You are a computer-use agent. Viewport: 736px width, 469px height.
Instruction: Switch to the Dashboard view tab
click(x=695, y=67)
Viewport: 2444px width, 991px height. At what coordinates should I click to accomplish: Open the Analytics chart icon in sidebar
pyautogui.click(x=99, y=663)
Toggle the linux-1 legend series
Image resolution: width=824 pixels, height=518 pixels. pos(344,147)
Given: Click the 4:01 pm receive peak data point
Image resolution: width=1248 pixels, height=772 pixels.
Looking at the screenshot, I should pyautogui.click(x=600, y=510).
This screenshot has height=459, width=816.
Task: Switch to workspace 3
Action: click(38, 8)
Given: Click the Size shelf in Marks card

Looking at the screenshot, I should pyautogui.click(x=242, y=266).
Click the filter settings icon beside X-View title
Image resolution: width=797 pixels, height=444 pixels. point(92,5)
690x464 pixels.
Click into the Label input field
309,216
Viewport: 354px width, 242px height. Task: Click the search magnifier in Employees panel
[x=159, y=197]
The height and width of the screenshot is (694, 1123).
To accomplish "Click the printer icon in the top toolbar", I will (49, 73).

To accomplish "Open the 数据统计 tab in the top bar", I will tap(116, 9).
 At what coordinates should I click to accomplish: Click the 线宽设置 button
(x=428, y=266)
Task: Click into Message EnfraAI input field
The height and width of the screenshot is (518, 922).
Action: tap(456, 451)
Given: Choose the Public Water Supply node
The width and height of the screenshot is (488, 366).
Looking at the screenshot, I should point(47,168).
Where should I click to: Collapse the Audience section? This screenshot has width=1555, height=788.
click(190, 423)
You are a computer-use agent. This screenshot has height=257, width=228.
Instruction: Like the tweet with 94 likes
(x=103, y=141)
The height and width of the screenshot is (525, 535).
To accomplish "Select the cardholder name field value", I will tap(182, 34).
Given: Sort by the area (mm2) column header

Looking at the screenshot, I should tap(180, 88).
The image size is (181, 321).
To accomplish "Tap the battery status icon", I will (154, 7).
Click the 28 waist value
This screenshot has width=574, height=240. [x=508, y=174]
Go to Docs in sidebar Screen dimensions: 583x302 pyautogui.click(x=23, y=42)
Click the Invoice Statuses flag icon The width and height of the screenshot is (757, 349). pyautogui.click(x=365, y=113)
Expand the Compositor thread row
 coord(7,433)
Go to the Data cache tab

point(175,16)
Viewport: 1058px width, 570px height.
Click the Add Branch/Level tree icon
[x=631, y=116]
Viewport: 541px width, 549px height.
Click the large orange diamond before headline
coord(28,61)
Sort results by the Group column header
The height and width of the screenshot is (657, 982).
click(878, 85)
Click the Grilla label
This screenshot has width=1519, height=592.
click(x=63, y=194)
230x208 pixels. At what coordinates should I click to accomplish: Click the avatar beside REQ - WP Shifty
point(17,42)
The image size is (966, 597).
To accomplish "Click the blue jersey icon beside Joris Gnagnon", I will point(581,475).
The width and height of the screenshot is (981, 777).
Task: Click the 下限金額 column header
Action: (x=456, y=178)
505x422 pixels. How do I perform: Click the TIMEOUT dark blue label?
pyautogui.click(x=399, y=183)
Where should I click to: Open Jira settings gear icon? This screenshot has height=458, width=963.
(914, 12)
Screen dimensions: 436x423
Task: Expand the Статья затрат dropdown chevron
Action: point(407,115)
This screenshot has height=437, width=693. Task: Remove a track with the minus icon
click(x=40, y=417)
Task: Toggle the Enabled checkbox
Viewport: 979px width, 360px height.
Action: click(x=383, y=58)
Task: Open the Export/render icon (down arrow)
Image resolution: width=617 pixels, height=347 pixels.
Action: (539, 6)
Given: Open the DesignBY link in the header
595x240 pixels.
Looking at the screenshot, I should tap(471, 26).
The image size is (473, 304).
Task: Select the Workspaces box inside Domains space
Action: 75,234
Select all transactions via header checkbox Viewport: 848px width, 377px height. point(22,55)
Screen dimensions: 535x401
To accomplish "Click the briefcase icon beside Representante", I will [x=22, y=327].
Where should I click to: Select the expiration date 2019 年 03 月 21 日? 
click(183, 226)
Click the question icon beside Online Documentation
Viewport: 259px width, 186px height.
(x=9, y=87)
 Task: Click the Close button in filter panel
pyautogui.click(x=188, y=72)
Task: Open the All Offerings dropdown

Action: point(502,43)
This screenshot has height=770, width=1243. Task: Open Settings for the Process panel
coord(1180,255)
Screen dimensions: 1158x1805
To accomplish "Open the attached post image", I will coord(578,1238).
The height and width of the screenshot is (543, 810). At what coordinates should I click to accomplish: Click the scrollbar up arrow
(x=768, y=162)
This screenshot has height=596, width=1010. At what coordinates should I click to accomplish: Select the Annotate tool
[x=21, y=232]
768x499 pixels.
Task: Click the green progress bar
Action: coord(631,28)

::::::

**Exercise prompt:**
What do the records say? Quote them all exactly.

**Reply:**
You are a computer-use agent. Viewport: 736px width, 469px height.
Instruction: Switch to the Dashboard view tab
click(x=695, y=67)
Viewport: 2444px width, 991px height. At what coordinates should I click to accomplish: Open the Analytics chart icon in sidebar
pyautogui.click(x=99, y=663)
Toggle the linux-1 legend series
Image resolution: width=824 pixels, height=518 pixels. pos(344,147)
Given: Click the 4:01 pm receive peak data point
Image resolution: width=1248 pixels, height=772 pixels.
Looking at the screenshot, I should pyautogui.click(x=600, y=510).
This screenshot has height=459, width=816.
Task: Switch to workspace 3
Action: click(38, 8)
Given: Click the Size shelf in Marks card

Looking at the screenshot, I should pyautogui.click(x=242, y=266).
Click the filter settings icon beside X-View title
Image resolution: width=797 pixels, height=444 pixels. point(92,5)
690x464 pixels.
Click into the Label input field
309,216
Viewport: 354px width, 242px height. Task: Click the search magnifier in Employees panel
[x=159, y=197]
The height and width of the screenshot is (694, 1123).
To accomplish "Click the printer icon in the top toolbar", I will (49, 73).

To accomplish "Open the 数据统计 tab in the top bar", I will tap(116, 9).
 At what coordinates should I click to accomplish: Click the 线宽设置 button
(x=428, y=266)
Task: Click into Message EnfraAI input field
The height and width of the screenshot is (518, 922).
Action: tap(456, 451)
Given: Choose the Public Water Supply node
The width and height of the screenshot is (488, 366).
Looking at the screenshot, I should point(47,168).
Where should I click to: Collapse the Audience section? This screenshot has width=1555, height=788.
click(190, 423)
You are a computer-use agent. This screenshot has height=257, width=228.
Instruction: Like the tweet with 94 likes
(x=103, y=141)
The height and width of the screenshot is (525, 535).
To accomplish "Select the cardholder name field value", I will tap(182, 34).
Given: Sort by the area (mm2) column header

Looking at the screenshot, I should tap(180, 88).
The image size is (181, 321).
To accomplish "Tap the battery status icon", I will (154, 7).
Click the 28 waist value
This screenshot has width=574, height=240. [x=508, y=174]
Go to Docs in sidebar Screen dimensions: 583x302 pyautogui.click(x=23, y=42)
Click the Invoice Statuses flag icon The width and height of the screenshot is (757, 349). pyautogui.click(x=365, y=113)
Expand the Compositor thread row
 coord(7,433)
Go to the Data cache tab

point(175,16)
Viewport: 1058px width, 570px height.
Click the Add Branch/Level tree icon
[x=631, y=116]
Viewport: 541px width, 549px height.
Click the large orange diamond before headline
coord(28,61)
Sort results by the Group column header
The height and width of the screenshot is (657, 982).
click(878, 85)
Click the Grilla label
This screenshot has width=1519, height=592.
click(x=63, y=194)
230x208 pixels. At what coordinates should I click to accomplish: Click the avatar beside REQ - WP Shifty
point(17,42)
The image size is (966, 597).
To accomplish "Click the blue jersey icon beside Joris Gnagnon", I will point(581,475).
The width and height of the screenshot is (981, 777).
Task: Click the 下限金額 column header
Action: (x=456, y=178)
505x422 pixels. How do I perform: Click the TIMEOUT dark blue label?
pyautogui.click(x=399, y=183)
Where should I click to: Open Jira settings gear icon? This screenshot has height=458, width=963.
(914, 12)
Screen dimensions: 436x423
Task: Expand the Статья затрат dropdown chevron
Action: point(407,115)
This screenshot has height=437, width=693. Task: Remove a track with the minus icon
click(x=40, y=417)
Task: Toggle the Enabled checkbox
Viewport: 979px width, 360px height.
Action: click(x=383, y=58)
Task: Open the Export/render icon (down arrow)
Image resolution: width=617 pixels, height=347 pixels.
Action: (539, 6)
Given: Open the DesignBY link in the header
595x240 pixels.
Looking at the screenshot, I should tap(471, 26).
The image size is (473, 304).
Task: Select the Workspaces box inside Domains space
Action: 75,234
Select all transactions via header checkbox Viewport: 848px width, 377px height. point(22,55)
Screen dimensions: 535x401
To accomplish "Click the briefcase icon beside Representante", I will [x=22, y=327].
Where should I click to: Select the expiration date 2019 年 03 月 21 日? 
click(183, 226)
Click the question icon beside Online Documentation
Viewport: 259px width, 186px height.
(x=9, y=87)
 Task: Click the Close button in filter panel
pyautogui.click(x=188, y=72)
Task: Open the All Offerings dropdown

Action: point(502,43)
This screenshot has height=770, width=1243. Task: Open Settings for the Process panel
coord(1180,255)
Screen dimensions: 1158x1805
To accomplish "Open the attached post image", I will coord(578,1238).
The height and width of the screenshot is (543, 810). At what coordinates should I click to accomplish: Click the scrollbar up arrow
(x=768, y=162)
This screenshot has height=596, width=1010. At what coordinates should I click to accomplish: Select the Annotate tool
[x=21, y=232]
768x499 pixels.
Task: Click the green progress bar
Action: coord(631,28)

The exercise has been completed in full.